Chocolate bee muffin – a detailed recipe cooking. Time: 5 час. Difficulty: Easy Servings: one 0 The recipes use volumetric containers with a volume of: 1 cup (st.) – 240 ml. 3/4 cup (st.) – 180 ml. 1/2 cup (st.) – 120 ml 1/3 cup (st.) – 80 ml. 1/4 cup (st.) – 60 ml. 1tablespoon (tbsp.) – 15 ml. 1 teaspoon (tsp) – 5 ml.
Ingredients for the recipe:
Cake:
- 110 gr. broken into pieces of semisweet chocolate
- 1 and 1/3 Art. soft, light brown sugar
- 220 gr softened butter
- 1/2 tbsp. honey
- 2 eggs
- 1.5 tbsp. premium wheat flour
- 1 tsp baking soda
- 1 tbsp. l cocoa
- 1 tbsp. boiling water
- Optional equipment: demountable form with a diameter 23 cm
Honey Glaze:
- 1/4 Art. water
- 1/2 tbsp. honey
- 170 gr finely chopped semisweet chocolate
- 1/2 tbsp. plus 2 tbsp. l powdered sugar
Bees:
- 30 gr yellow marzipan (almond frosting)
- 12 almond records
Recipes with similar ingredients: semi-sweet chocolate, dough biscuit, premium flour, cake, icing sugar, sugar brown, eggs, cocoa, honey, almonds
Recipe preparation:
- Remove all ingredients from the refrigerator to warm them. to room temperature. While this is happening, melt the chocolate, which is indicated in the cupcake ingredients, in a large bowl in microwave or in a water bath. Allow to cool slightly. oven to 180 ° C, grease with butter and cover with parchment detachable form with a diameter of 23 cm.
- Beat sugar and softened butter until airy creamy mass, then add honey. Add 1 egg, whipping it with a tablespoon of l. flour, then another egg with another one tablespoon of flour. Add melted chocolate, then the rest of the flour and soda. Pour cocoa sifted through a teahouse strainer so that no lumps form, and at the end mix with boiling water. Mix well until a smooth dough is obtained and pour into the prepared form.

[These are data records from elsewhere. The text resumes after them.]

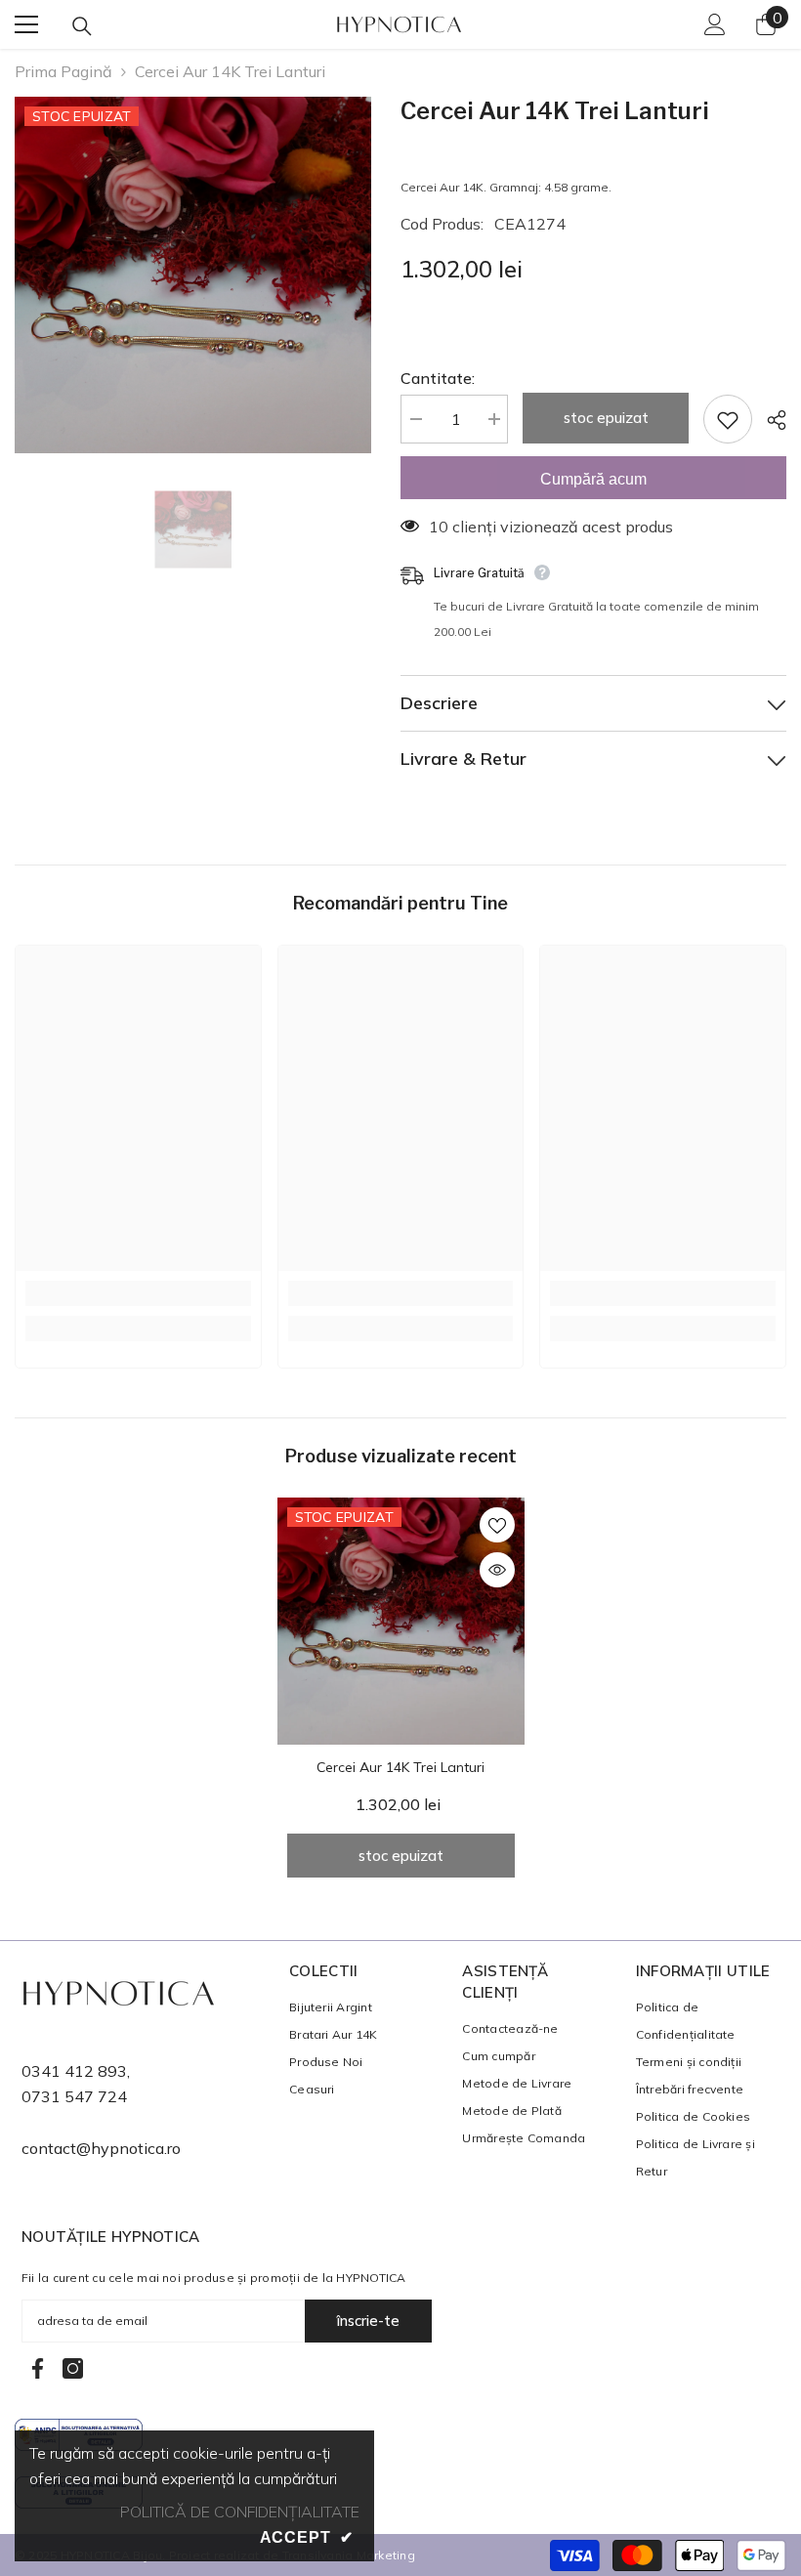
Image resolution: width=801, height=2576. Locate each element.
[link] (138, 1293)
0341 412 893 (74, 2071)
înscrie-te (368, 2320)
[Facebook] (37, 2368)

- Bake for up to 1.5 hours, checking readiness after 45 minutes. If a the cupcake will start to burn, cover it on top with aluminum foil and keep checking every 15 minutes. Cool the cupcake completely. on the wire rack. Boil the icing in the pan. water and honey, then turn off the heat and add finely chopped chocolate, stirring in a circular motion so that it melts into hot liquids. Leave the mixture for a few minutes, then mix with a whisk. Add the sifted sugar through a strainer powder and mix again until smooth.

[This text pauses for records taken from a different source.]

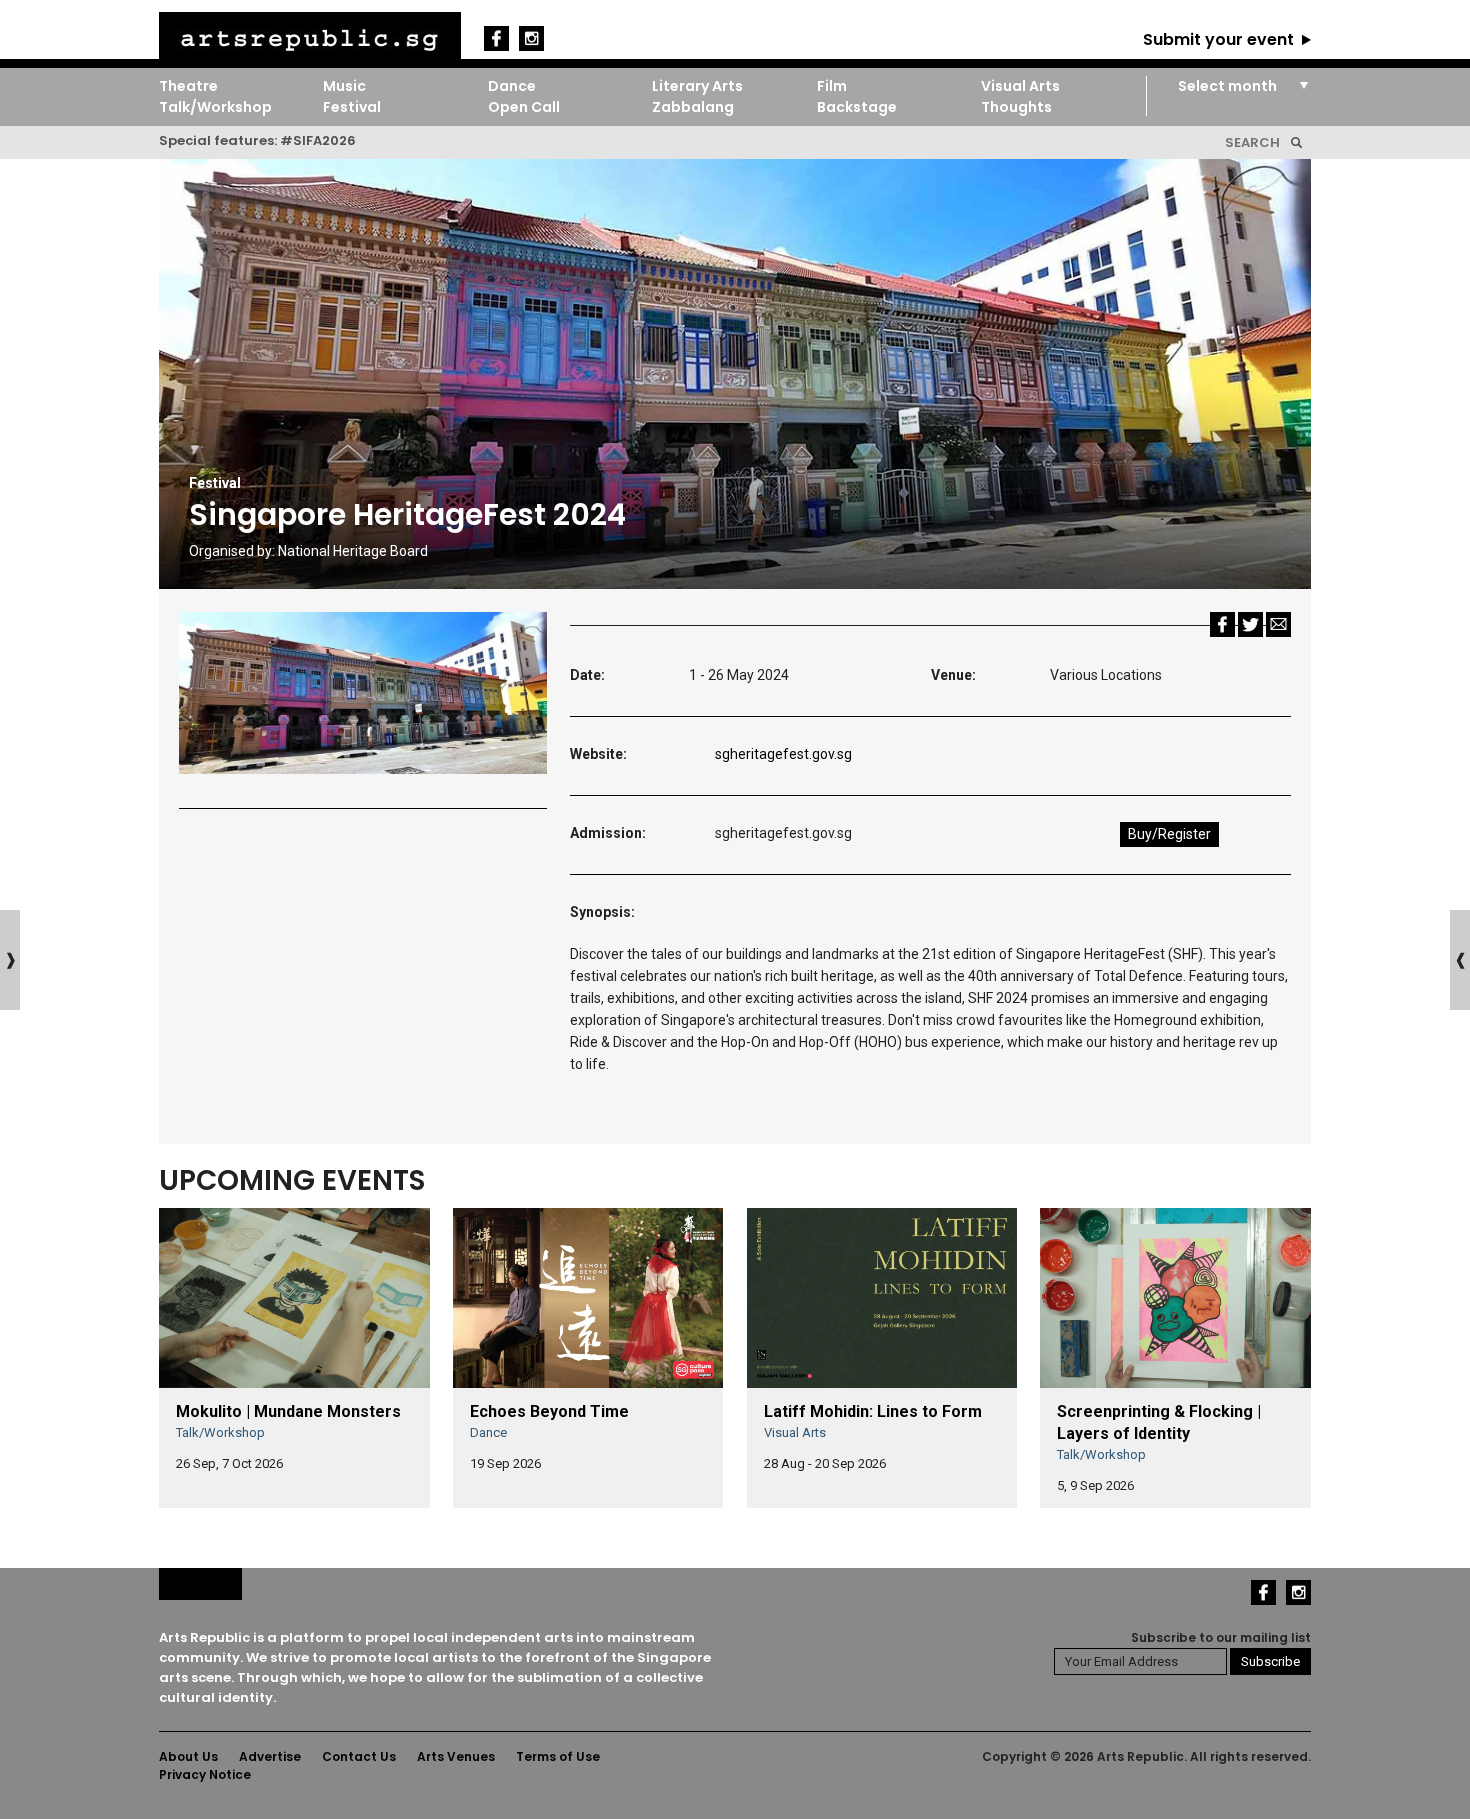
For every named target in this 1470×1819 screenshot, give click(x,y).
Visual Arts (1020, 86)
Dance (512, 86)
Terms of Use (558, 1756)
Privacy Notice (205, 1774)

- Select a plate or stand, cut 4 strips of paper for baking and lay them on a square plate. This is necessary in order so that when you put the cupcake and begin to glaze it, it didn’t spread all over the plate. Open the form and put fully cooled cupcake on a prepared plate. Pour the cupcake with icing that will drip along the edges, but don’t think about it. Glaze will remain sticky (this is what gives the cake such pleasant ductility), so cover her cupcake on time so that she hardened a little, say, at least an hour before filing. Leave pan from under the glaze (do not wash it), as you will need it to make the bees stripes.

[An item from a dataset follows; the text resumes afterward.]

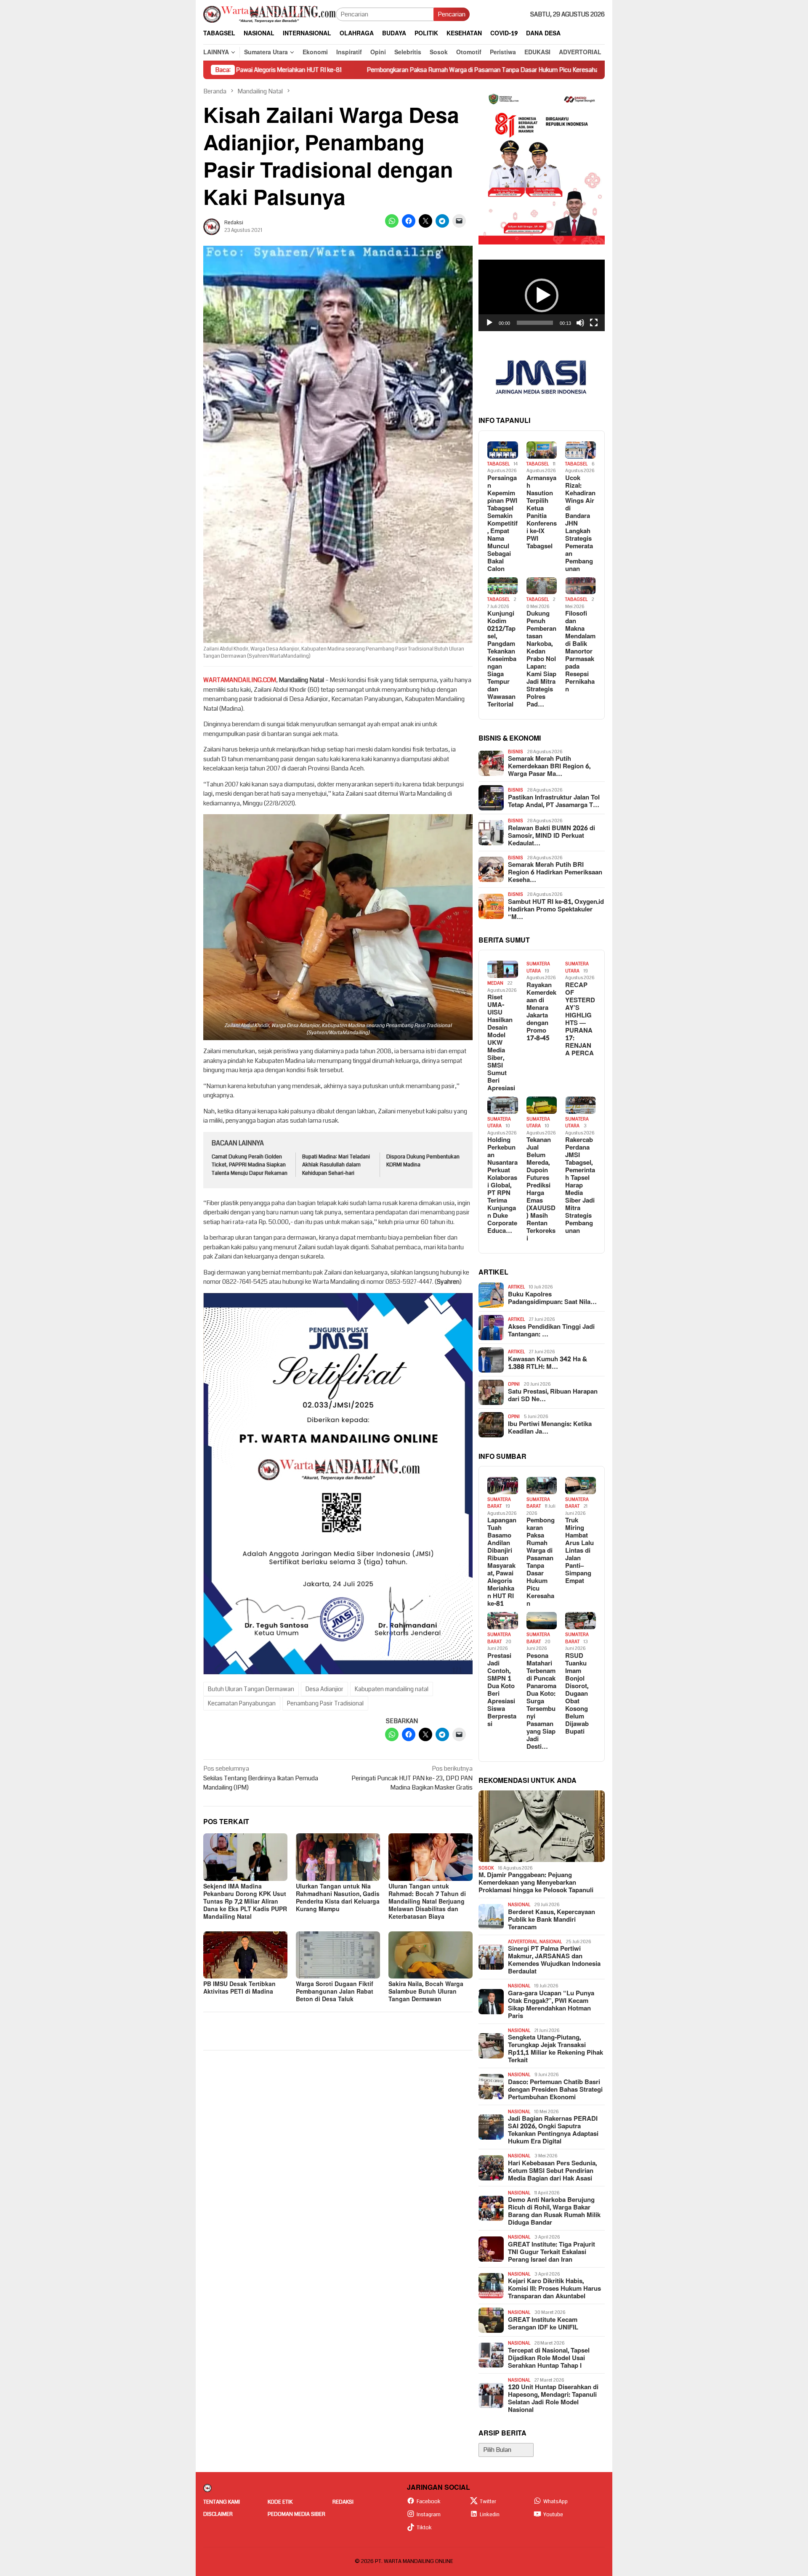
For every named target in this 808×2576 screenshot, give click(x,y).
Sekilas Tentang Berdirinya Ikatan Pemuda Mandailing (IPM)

- Divide marzipan into 6 equal pieces and form from them thick sausages, slightly pointed at the ends, for the calf bees. With a wooden skewer, draw strips of honey glaze, leftover grease cake. About 3 look best strips. Then carefully attach the wings to the bees by inserting them under almond plate angle, 2 each. Records can break when you insert them into marzipan bodies, so cook them with a margin. I’m afraid to confess, but I also I like to make them eyes by dipping the tip of the skewer into the icing and dripping on the bees. Thanks to the eyes, they look prettier, but this a kind of Disney effect. If you need something more rigorous and noble, don’t make bead eyes, but imagine your dessert like a Napoleonic chocolate muffin.